Une colère étouffée

Dix ans après les émeutes de 2005, la réalisatrice dionysienne Raphaële Benisty dresse dans « L’écho de la révolte » le portrait d’une jeunesse banlieusarde fataliste et désenchantée. Diffusion le 9 novembre sur France Ô.

Le film démarre sur les images du procès de Zyed et Bouna. Dix ans après le décès des deux adolescents de Clichy-sous-Bois à l’origine de l’embrasement de la banlieue, la justice relaxait en mai dernier les deux policiers poursuivis pour non-assistance à personne en danger. « Le procès était l’occasion de revenir sur les émeutes de 2005, explique Raphaële Benisty. Je suis allée recueillir les réactions des jeunes. Pour la plupart, c’est un déni de justice. C’est une blessure, une injustice qu’ils portent au fond d’eux-mêmes. »

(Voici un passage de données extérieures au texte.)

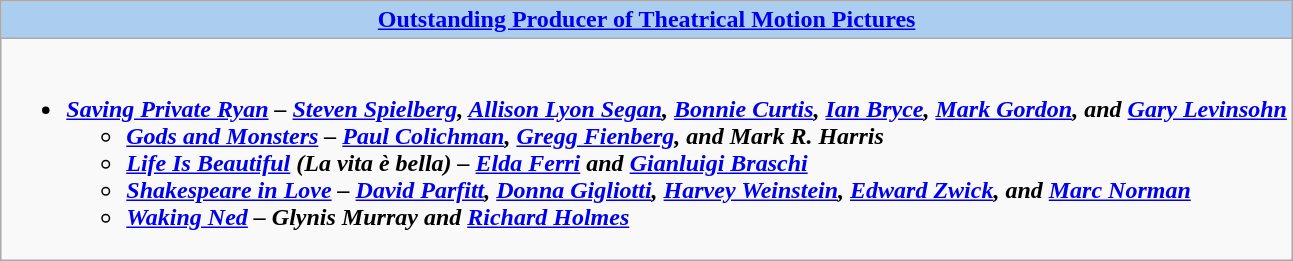
Outstanding Producer of Theatrical Motion Pictures (647, 20)
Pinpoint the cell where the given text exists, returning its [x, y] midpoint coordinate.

Suffisamment pour déclencher une nouvelle vague d’émeutes ? La réalisatrice en doute.Durant dix jours, cette Dionysienne de 37 ans est partie à la rencontre de jeunes qui avaient entre 15 et 25 ans en 2005 dans deux villes emblématiques. À la cité du Chêne-Pointu à Clichy-sous-Bois tout d’abord, puisque « tout est parti de là et parce que des proches de Zyed et Bouna habitent encore là-bas ». Mais aussi à La Courneuve, « ville-symbole de la banlieue de Seine-Saint-Denis où Sarkozy avait déclaré en 2005 “On va nettoyer au Kärcher la cité” », précise la cinéaste qui n’en est pas à son coup d’essai sur la banlieue.

Photo : sofianeb

Photo : sofianeb

Le documentaire « En milieu occupé » dépeignait le quotidien des habitants d’une barre de Fresnes en cours de réhabilitation. En quête d’identité relatait les questionnements existentiels de deux adolescentes d’origine africaine à Stains. L’écho de la révolte prend le pouls d’une génération qui a vécu de près les émeutes. « Cette révolte a sans doute permis une accélération de la rénovation urbaine, mais les conditions de vie n’ont pas évolué depuis dix ans », constate Raphaële Benisty. « Est-ce que le chômage a baissé ? Est-ce que le contexte social a évolué ? Cela s’aggrave aujourd’hui, les couches moyennes sont aussi touchées », analyse dans le documentaire le Courneuvien Nasredinne.

Si les émeutes ont à l’époque suscité un espoir de changement chez les jeunes banlieusards, le ballon de baudruche s’est vite dégonflé. « 2005 a marqué la fin des illusions, affirme Raphaële Benisty. Dix ans plus tard, l’histoire n’a pas offert de réponses. Les jeunes de banlieue sont désabusés. Ils ont compris dans quel monde ils vivaient, ils ne croient plus au changement. Le sentiment de révolte a été remplacé par un instinct de survie. Ils survivent avec leurs propres armes, tentent de prendre leur place sans attendre qu’on la leur donne. » À l’instar d’Igor qui s’est lancé dans l’entreprenariat ou de Nasredinne qui s’est s’engagé en politique.

D’autres jeunes du documentaire, comme MJ, animateur au service jeunesse de La Courneuve, prêchent la bonne parole auprès des jeunes sur le terrain. Ce qui ne l’empêche pas de dresser un constat amer sur la nouvelle génération. « En 2005, on voulait se faire entendre. Les jeunes étaient en colère, ils voulaient vraiment que les choses changent. Aujourd’hui, c’est l’inverse, c’est devenu de la résignation. Une partie de la jeunesse ne cherche plus à se faire entendre, je les sens absents. » Absents ou momentanément endormis ?

Julien Moschetti
Publié dans le JSD, le journal de Saint-Denis, le 19 octobre 2015.